Print out the records that follow, exactly and completely.

Task input:
§

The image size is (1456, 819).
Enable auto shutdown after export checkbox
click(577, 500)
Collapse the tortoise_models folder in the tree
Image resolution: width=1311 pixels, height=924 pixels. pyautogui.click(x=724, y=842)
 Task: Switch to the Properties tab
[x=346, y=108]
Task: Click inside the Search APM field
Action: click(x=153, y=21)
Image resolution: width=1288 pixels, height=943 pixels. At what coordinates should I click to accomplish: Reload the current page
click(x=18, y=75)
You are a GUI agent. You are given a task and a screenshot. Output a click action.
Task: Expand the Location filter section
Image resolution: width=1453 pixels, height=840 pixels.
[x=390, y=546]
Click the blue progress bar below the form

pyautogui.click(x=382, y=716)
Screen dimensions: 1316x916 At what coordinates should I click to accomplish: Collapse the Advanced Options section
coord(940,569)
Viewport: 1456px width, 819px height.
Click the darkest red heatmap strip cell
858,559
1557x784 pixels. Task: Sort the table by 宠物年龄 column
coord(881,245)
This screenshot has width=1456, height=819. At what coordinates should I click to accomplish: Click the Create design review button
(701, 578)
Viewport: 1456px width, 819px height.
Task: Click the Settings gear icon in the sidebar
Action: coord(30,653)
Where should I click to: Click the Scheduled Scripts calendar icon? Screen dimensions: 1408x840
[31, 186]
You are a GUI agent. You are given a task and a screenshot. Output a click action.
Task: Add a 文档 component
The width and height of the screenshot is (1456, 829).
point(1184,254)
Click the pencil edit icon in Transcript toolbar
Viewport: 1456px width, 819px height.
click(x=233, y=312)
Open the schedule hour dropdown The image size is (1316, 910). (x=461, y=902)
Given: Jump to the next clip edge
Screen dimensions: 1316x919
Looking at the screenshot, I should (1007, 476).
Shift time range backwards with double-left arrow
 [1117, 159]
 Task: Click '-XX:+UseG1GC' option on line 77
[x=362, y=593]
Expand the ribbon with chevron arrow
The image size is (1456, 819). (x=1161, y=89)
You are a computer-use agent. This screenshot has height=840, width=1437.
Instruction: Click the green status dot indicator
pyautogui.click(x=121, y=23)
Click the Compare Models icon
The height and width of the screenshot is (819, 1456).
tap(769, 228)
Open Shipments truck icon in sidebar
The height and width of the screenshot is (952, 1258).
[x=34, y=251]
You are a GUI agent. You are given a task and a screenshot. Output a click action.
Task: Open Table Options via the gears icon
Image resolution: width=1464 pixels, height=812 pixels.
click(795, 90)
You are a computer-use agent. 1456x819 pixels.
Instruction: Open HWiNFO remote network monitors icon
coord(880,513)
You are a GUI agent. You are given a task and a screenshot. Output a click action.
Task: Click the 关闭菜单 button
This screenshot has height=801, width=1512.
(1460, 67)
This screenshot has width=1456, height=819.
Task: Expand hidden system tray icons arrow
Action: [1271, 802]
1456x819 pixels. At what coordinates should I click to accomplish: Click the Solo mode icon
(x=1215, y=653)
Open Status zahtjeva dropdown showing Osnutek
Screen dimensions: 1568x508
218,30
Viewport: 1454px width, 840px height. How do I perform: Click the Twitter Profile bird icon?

§

Answer to this exercise:
The image size is (1456, 819).
Enable auto shutdown after export checkbox
click(577, 500)
Collapse the tortoise_models folder in the tree
Image resolution: width=1311 pixels, height=924 pixels. pyautogui.click(x=724, y=842)
 Task: Switch to the Properties tab
[x=346, y=108]
Task: Click inside the Search APM field
Action: click(x=153, y=21)
Image resolution: width=1288 pixels, height=943 pixels. At what coordinates should I click to accomplish: Reload the current page
click(x=18, y=75)
You are a GUI agent. You are given a task and a screenshot. Output a click action.
Task: Expand the Location filter section
Image resolution: width=1453 pixels, height=840 pixels.
[x=390, y=546]
Click the blue progress bar below the form

pyautogui.click(x=382, y=716)
Screen dimensions: 1316x916 At what coordinates should I click to accomplish: Collapse the Advanced Options section
coord(940,569)
Viewport: 1456px width, 819px height.
Click the darkest red heatmap strip cell
858,559
1557x784 pixels. Task: Sort the table by 宠物年龄 column
coord(881,245)
This screenshot has width=1456, height=819. At what coordinates should I click to accomplish: Click the Create design review button
(701, 578)
Viewport: 1456px width, 819px height.
Task: Click the Settings gear icon in the sidebar
Action: coord(30,653)
Where should I click to: Click the Scheduled Scripts calendar icon? Screen dimensions: 1408x840
[31, 186]
You are a GUI agent. You are given a task and a screenshot. Output a click action.
Task: Add a 文档 component
The width and height of the screenshot is (1456, 829).
point(1184,254)
Click the pencil edit icon in Transcript toolbar
Viewport: 1456px width, 819px height.
click(x=233, y=312)
Open the schedule hour dropdown The image size is (1316, 910). (x=461, y=902)
Given: Jump to the next clip edge
Screen dimensions: 1316x919
Looking at the screenshot, I should (1007, 476).
Shift time range backwards with double-left arrow
 [1117, 159]
 Task: Click '-XX:+UseG1GC' option on line 77
[x=362, y=593]
Expand the ribbon with chevron arrow
The image size is (1456, 819). (x=1161, y=89)
You are a computer-use agent. This screenshot has height=840, width=1437.
Instruction: Click the green status dot indicator
pyautogui.click(x=121, y=23)
Click the Compare Models icon
The height and width of the screenshot is (819, 1456).
tap(769, 228)
Open Shipments truck icon in sidebar
The height and width of the screenshot is (952, 1258).
[x=34, y=251]
You are a GUI agent. You are given a task and a screenshot. Output a click action.
Task: Open Table Options via the gears icon
Image resolution: width=1464 pixels, height=812 pixels.
click(795, 90)
You are a computer-use agent. 1456x819 pixels.
Instruction: Open HWiNFO remote network monitors icon
coord(880,513)
You are a GUI agent. You are given a task and a screenshot. Output a click action.
Task: Click the 关闭菜单 button
This screenshot has height=801, width=1512.
(1460, 67)
This screenshot has width=1456, height=819.
Task: Expand hidden system tray icons arrow
Action: [1271, 802]
1456x819 pixels. At what coordinates should I click to accomplish: Click the Solo mode icon
(x=1215, y=653)
Open Status zahtjeva dropdown showing Osnutek
Screen dimensions: 1568x508
218,30
Viewport: 1454px width, 840px height. How do I perform: Click the Twitter Profile bird icon?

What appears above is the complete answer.